Wie viele andere Marktteilnehmer hat auch der Chefökonomen der Raiffeisen-Gruppe, Martin Neff, den Zinsschritt der US-Notenbank genau so kommen sehen. «Die Zinserhöhung um ein Viertelprozent ist von den Märkten erwartet worden und ist entsprechend bereits im Dollarkurs eingepreist», sagt Neff. Grössere Kursschwankungen oder gar heftige Verwerfungen an den Märkten befürchtet der Ökonom deswegen nicht.
Auch Martin Naville rechnet nicht damit, dass sich der Dollar noch stark bewegt. «In den letzten Wochen ist der Dollar stärker geworden; das widerspiegelt, dass die Märkte eine leichte Zinserhöhung erwartet haben», sagt der Direktor der Handelskammer Schweiz-USA auf Anfrage von SRF News.
Höhere US-Zinsen locken Anleger
Für die Investoren bedeute die Zinserhöhung, dass es nun attraktiver werde, ihr Geld in den USA anzulegen. Dies sei gut für die Schweiz, denn es dürfte den Aufwertungsdruck auf den Schweizer Franken abschwächen, ist Chefökonom Neff überzeugt: «Der Schweizer Franken ist nun nicht mehr die Fluchtwährung Nummer Eins. Die Negativzinsen in der Schweiz und eine Rendite von über zwei Prozent in den USA werden Geld nach Amerika locken.»
Der Schweizer Franken ist nun nicht mehr die Fluchtwährung Nummer Eins.
Für die Schweizer Exportwirtschaft waren die USA im letzten Jahr die weitaus wichtigste Stütze, weiss Neff: «Die USA haben stark mitgeholfen, dass die Schweizer Wirtschaft den Frankenschock verdauen konnte. Wir sind nicht nur vom Euro abhängig.»
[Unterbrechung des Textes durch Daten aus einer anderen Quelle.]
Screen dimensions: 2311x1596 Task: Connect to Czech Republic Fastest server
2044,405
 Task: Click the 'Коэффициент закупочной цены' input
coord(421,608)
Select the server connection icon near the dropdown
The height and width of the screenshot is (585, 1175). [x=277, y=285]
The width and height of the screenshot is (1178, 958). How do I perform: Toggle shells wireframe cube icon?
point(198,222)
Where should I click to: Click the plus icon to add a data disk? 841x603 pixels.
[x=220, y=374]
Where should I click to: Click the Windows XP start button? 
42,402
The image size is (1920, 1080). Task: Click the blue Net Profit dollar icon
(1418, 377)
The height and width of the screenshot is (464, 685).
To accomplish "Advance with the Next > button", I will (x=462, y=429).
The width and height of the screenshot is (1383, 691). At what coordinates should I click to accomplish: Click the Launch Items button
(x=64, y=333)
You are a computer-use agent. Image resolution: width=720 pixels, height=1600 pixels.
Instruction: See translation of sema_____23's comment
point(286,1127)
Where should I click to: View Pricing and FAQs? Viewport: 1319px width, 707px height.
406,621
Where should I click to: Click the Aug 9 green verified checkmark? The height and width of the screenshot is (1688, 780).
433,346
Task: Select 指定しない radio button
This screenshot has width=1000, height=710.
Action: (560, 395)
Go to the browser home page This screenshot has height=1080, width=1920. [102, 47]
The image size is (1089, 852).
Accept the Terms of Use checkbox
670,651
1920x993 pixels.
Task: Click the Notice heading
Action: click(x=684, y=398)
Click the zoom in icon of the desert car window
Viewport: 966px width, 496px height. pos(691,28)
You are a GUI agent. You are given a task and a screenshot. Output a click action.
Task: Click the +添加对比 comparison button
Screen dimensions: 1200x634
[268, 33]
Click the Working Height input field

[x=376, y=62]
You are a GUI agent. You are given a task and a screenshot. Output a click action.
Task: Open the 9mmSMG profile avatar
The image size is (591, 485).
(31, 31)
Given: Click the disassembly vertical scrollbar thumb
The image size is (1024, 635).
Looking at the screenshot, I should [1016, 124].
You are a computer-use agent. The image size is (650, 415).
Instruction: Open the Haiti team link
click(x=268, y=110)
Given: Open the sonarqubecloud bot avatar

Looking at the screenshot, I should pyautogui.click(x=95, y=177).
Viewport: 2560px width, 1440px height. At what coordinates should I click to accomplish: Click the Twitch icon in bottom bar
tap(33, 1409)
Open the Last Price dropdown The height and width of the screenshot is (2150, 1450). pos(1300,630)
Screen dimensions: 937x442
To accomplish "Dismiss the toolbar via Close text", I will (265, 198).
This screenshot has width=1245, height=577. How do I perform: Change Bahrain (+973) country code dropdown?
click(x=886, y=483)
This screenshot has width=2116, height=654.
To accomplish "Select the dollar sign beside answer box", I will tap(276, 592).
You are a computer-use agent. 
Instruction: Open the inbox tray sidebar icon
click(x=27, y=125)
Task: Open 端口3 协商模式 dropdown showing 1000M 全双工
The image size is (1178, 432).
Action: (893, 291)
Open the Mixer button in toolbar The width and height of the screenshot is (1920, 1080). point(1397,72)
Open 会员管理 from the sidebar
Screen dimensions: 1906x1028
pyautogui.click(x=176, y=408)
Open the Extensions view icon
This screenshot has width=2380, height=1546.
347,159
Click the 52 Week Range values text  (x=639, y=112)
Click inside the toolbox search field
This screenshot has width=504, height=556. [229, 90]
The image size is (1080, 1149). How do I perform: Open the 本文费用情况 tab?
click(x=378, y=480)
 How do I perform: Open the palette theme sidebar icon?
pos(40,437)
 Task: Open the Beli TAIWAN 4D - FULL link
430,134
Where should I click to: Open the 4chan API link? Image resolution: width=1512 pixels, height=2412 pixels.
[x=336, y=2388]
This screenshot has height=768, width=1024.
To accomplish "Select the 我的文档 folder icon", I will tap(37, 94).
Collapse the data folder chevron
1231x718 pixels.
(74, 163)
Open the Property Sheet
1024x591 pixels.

In den ersten zehn Monaten dieses Jahres legten die Exporte in die USA um rund 5 Prozent zu, während die Lieferungen nach Asien stagnierten und in die Eurozone gar um 8 Prozent zurückgingen, nachdem die Nationalbank am 15. Januar 2015 den Euro-Mindestkurs aufgegeben hatte. Zugpferd war dabei die Pharmabranche, die mit rund 11,4 Milliarden Franken die Hälfte der Schweizer Exporte in die USA tätigte.
Schweizer Exportunternehmen sind gut positioniert
Dies liege aber nicht in erster Linie am Dollarkurs; dieser habe sich übers gesamte Jahr nicht stark verändert, argumentiert Handelskammer-Direktor Naville. «Die Schweizer Exportunternehmen sind in den USA sehr gut positioniert: Viele von ihnen sind schon lange in den USA tätig, sie kennen die Besonderheiten des Vertriebs oder des Marketings in den USA, kurz: die Eigenheiten des amerikanischen Marktes.»
Die Schweizer Exporte in die USA sind in den letzten zwanzig Jahren stets stärker gewachsen als in die übrigen Länder.
Der US-Markt sei zudem weit offener als etwa die Märkte in China, Brasilien oder Indien. «Dies spielt den Schweizer Exportfirmen in die Hände. Die Schweizer Exporte in die USA sind in den letzten zwanzig Jahren stets stärker gewachsen als in die übrigen Länder, ob der Dollar nun hoch oder tief war», ergänzt Naville. So gesehen, habe der Entscheid der US-Notenbank keine direkte Auswirkung auf die Schweizer Wirtschaft.
Dennoch sei die Zinswende in den USA ein gutes Signal für die Schweizer Unternehmen, glaubt Raiffeisen-Chefökonom Neff: «Der Entscheid zeigt, dass die US-Notenbank nun die Konjunktur und den Arbeitsmarkt als solide und robust einschätzt.»
Allein im November wurden über 200'000 neue Stellen geschaffen; mit einer Erwerbslosenquote von rund fünf Prozent seien die USA nahe an der Vollbeschäftigung. Dies stütze den Konsum und damit die Konjunktur in den USA. Und wenn die Konjunktur in den USA rund laufe, dann könne davon auch die Schweizer Exportwirtschaft profitieren, erwartet Martin Neff. Denn die USA sind nach Deutschland der zweitwichtigste Markt für die hiesige Exportindustrie.